I found this article a few months ago, after Google-ing (and what is the verb usage here? drop the e, or not?) something like "feminism motherhood." I didn't make it all the way through on my first pass, as anger and disgust repelled me from my desk. I remember tossing wet baby clothes into the dryer with unnecessary force, stewing over Hirshman's assertion that "elite" women's (oh, yuck, yuck, yuck) decisions to stay home with their children instead of pursuing high-powered (read: high-paying) careers amounts to a "loss of hope for the future," and her re-iteration of the old feminist assertion that housework and toilet training are tasks fit only for animals. I mean, shit--I would hate to be her housekeeper! I stewed and stomped around the house and only later contemplated the irony inherent in the fact that I had been engaged in housework for the duration of my private rant. Hmmm.

So I read the article again, and this time I finished it. Still, it didn't sit well, particularly the part where the author advises young women to "marry down." I get her point, I think--fight fire with fire, do what men have done for centuries, hook up with someone you know will support your lifestyle--but I find the prospect repulsive. But then, I find most decisions made pragmatically to be, at best, a tad mystifying, and at worst, more than a tad repulsive, so maybe its just me. Which brings me to my next point.

So this is the real deal: I sometimes wonder if I am, on a fundamental level, a fighter. I have always been billed as such--as someone who pushes herself harder than she should, who expects a lot from herself and from others, who doesn't take the easy way out of difficult situations. I'm not sure now that I've really earned this reputation--a point which is easy to illustrate in light of my current struggle. Comments made after my last post really made me stop and consider what I bring to this current dilemma. It would be easy, and it is surely tempting, to blame society for my misery, to pin my anger and frustration on the legacy left by the feminist movement, to blame my husband (and his parents and their parents and so on) for leaving me to do the bulk of the housework, but none of that seems to hit the bulls-eye. While these struggles are real, and important, and totally pertinent to my current situation, the larger, looming truth is more personal, and far more painful. I can fairly easily give the proverbial finger to a boss who punishes me for having a family, but admitting my own insecurities, what I perceive to be my own frailties, is far more difficult.

Hirshman reports that

a common thread among the women I interviewed was a self-important idealism about the kinds of intellectual, prestigious, socially meaningful, politics-free jobs worth their
incalculably valuable presence. So the second rule is that women must treat the first few years after college as an opportunity to lose their capitalism virginity and prepare for good work, which they will then treat seriously.

Okay, I find this too repulsive, and I guess that just puts me in a category with the rest of the women she describes: a self-important idealist. But maybe she's right; I've always felt ill-equipped for the corporate work world. The silly hours, the busywork, the terrible lighting--they call this evolution, civilization? It has never made sense to me. I just can't figure out whether this is a perfectly acceptable and essentially intractable facet of my personality or something that is fundamentally wrong with me. I know what a therapist would say about that, but therapists are sometimes full of shit.

I find this quote so painful--so painfully true--that I take it out and read it only occasionally. It is just so incredibly sad.

A man should have the fine point of his soul taken off to become fit for this world.
-John Keats


1 comment:

Leigh C. said...

A lot of the way the world still works is idiotic. Our school schedules from kindergarten - 12th grade have us all getting up at the crack of dawn and ending in the early-to-mid-afternoon, which is great if you are a farming family member, but not if you have parents who work 9-5 jobs. Studies are finding that most kids function better after 9 AM anyhow.
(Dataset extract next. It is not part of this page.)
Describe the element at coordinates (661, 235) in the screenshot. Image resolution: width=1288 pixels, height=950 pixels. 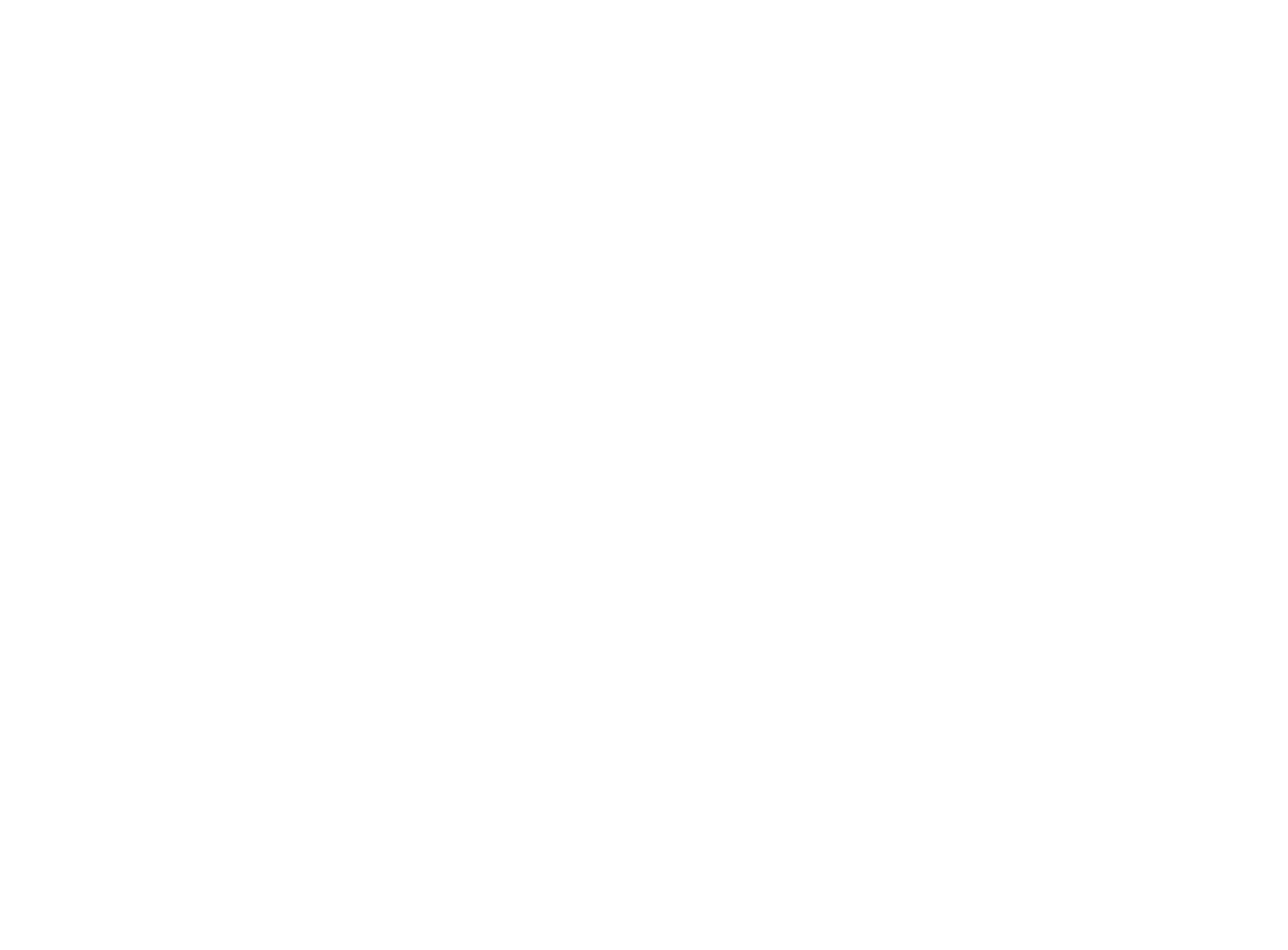
I see `'United for a Cause: Duke’s Doing Good Employee Giving Campaign'` at that location.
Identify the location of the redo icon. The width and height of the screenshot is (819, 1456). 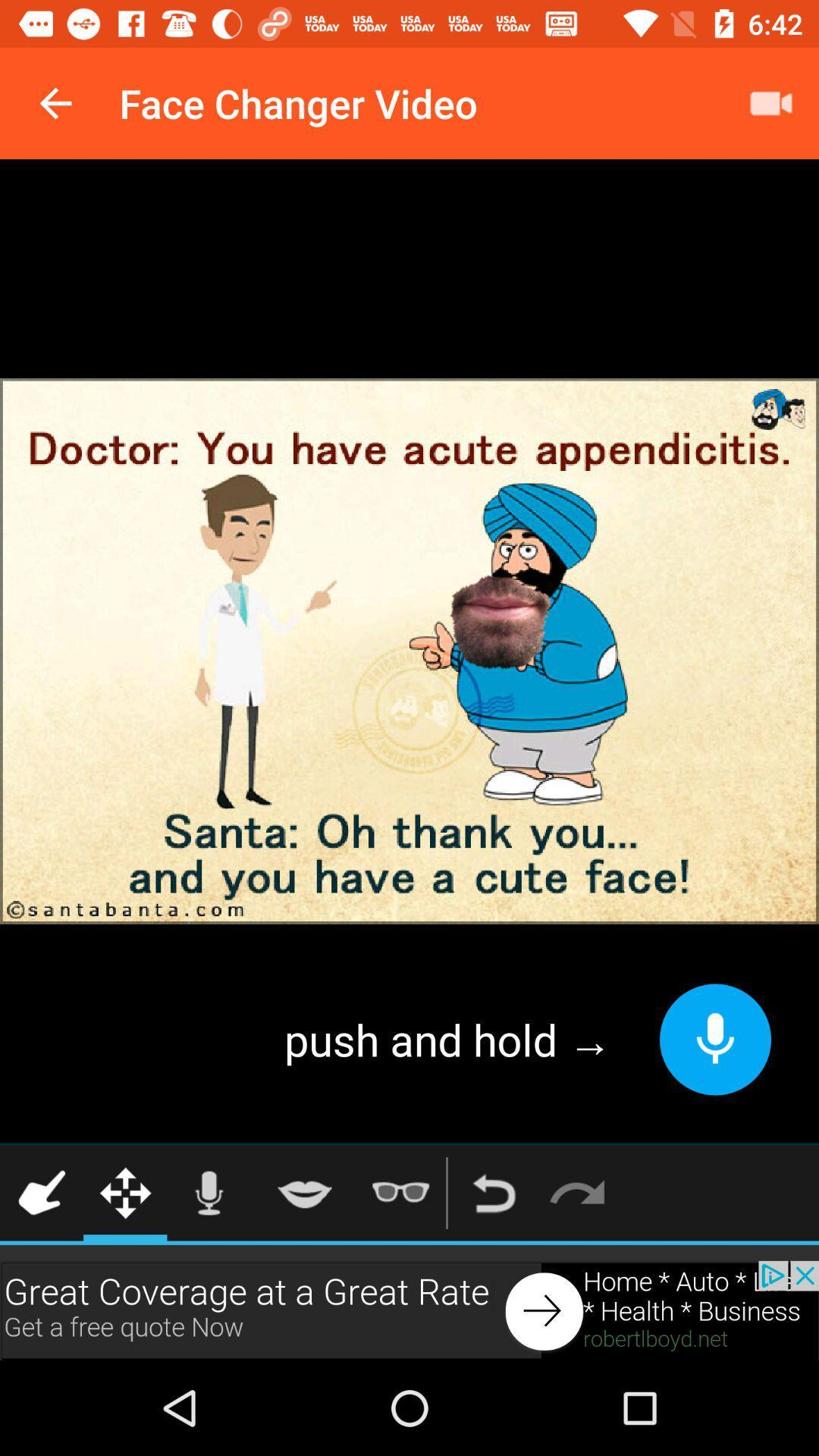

As far as mothers go, we are still damned if we do and damned if we don't. If we are staying home, we are supposedly living that Friedanian Feminine Mystique and diminishing the development of women as equal members of society. If we are working and going with daycare, we are risking being detached from our kids and out of touch with what makes a family and keeps it together. Negotiating this stuff is hard. It always has been and always will be. At the same time, though, no one should be pigeonholed like that. A large part of all of this is resisting the labels in our own ways and just living our lives. Period.